**WHAT THE TASK REQUIRES**
Produce word for word the lines of the data below running from the one that has "Task: Click the Apps monitor icon" to the one that has "You are a computer-use agent. The", inclusive, and no others.

**SUPPLIED MATERIAL**
Segment Open

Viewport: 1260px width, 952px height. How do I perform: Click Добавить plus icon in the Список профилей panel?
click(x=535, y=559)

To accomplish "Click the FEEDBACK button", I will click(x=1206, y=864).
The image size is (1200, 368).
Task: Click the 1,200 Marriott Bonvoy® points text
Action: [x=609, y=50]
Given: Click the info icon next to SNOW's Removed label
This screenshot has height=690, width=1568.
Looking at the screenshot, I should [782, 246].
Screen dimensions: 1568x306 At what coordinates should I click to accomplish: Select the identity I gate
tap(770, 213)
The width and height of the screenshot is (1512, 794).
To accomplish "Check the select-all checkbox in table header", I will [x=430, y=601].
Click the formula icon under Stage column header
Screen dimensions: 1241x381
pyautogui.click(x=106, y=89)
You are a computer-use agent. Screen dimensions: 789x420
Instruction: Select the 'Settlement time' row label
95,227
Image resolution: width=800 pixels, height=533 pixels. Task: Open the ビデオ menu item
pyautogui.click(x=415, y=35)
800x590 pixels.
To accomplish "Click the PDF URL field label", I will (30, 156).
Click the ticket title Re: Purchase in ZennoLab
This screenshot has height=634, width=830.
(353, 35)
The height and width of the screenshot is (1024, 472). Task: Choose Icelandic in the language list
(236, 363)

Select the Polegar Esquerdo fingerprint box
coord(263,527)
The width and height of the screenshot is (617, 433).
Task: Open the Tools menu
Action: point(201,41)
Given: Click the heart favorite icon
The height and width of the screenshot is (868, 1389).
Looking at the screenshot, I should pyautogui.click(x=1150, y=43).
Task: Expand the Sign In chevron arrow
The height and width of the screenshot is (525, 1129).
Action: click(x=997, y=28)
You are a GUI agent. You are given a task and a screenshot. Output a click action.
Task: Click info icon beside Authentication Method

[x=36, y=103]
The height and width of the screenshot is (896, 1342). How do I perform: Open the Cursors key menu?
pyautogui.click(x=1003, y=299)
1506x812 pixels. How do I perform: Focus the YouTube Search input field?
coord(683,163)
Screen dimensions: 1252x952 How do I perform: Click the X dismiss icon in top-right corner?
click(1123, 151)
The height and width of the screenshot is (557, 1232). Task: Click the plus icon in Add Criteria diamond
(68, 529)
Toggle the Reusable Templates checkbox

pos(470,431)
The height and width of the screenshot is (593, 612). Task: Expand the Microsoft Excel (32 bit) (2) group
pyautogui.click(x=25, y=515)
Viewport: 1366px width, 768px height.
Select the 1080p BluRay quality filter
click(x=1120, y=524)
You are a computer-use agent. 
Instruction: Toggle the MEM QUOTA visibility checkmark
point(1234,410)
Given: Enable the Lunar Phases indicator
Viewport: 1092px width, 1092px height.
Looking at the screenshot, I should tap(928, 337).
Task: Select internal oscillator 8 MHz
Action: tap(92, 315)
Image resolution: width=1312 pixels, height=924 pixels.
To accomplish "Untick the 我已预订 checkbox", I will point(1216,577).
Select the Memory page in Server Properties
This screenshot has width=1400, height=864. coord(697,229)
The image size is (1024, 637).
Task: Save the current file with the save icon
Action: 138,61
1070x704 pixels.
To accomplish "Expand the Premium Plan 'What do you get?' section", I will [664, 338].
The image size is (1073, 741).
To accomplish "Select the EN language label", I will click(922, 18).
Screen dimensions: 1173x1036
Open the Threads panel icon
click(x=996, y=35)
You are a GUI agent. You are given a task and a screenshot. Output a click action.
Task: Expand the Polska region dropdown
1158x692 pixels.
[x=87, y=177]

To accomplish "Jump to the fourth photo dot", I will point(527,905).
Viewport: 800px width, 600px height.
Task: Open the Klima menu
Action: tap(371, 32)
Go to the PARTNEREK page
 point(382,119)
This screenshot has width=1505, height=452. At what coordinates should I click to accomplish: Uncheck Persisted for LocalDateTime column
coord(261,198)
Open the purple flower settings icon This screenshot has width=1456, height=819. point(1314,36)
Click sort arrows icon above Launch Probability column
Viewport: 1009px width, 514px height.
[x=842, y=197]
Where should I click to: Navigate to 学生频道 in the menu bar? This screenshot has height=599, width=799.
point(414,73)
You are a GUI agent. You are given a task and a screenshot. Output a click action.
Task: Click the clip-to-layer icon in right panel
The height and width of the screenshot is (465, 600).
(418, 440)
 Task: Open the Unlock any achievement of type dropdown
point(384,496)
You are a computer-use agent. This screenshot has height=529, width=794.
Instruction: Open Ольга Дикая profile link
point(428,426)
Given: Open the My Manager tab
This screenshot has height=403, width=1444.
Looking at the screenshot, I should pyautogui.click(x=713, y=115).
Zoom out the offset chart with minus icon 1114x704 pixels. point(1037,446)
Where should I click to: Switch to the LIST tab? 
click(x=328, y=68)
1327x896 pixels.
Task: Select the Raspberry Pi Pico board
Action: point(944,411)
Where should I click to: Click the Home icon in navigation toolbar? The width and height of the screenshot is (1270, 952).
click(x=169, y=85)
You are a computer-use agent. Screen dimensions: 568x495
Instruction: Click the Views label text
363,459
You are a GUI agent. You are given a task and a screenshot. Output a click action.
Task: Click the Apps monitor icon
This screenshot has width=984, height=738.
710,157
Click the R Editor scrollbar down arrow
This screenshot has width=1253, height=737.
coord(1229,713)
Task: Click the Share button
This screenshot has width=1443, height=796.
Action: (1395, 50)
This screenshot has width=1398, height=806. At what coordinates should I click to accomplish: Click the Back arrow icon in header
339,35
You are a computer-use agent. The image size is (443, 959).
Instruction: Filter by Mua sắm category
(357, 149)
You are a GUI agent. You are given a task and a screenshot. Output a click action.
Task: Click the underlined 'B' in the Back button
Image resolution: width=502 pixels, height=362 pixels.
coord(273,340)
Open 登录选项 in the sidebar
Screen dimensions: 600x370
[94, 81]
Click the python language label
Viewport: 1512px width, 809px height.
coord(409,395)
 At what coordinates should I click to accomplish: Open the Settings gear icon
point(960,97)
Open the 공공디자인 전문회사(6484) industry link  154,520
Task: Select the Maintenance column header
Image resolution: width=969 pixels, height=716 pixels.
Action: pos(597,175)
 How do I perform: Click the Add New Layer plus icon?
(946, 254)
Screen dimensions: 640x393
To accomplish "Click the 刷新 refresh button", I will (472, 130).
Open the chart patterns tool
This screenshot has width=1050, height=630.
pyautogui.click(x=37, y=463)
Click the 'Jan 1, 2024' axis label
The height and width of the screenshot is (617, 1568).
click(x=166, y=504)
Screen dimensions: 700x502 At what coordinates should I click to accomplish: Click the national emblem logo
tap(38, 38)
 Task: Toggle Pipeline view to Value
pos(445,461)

Segment Closed

**ANSWER TO THE PROBLEM**
Task: Click the Apps monitor icon
This screenshot has width=984, height=738.
710,157
Click the R Editor scrollbar down arrow
This screenshot has width=1253, height=737.
coord(1229,713)
Task: Click the Share button
This screenshot has width=1443, height=796.
Action: (1395, 50)
This screenshot has width=1398, height=806. At what coordinates should I click to accomplish: Click the Back arrow icon in header
339,35
You are a computer-use agent. The image size is (443, 959).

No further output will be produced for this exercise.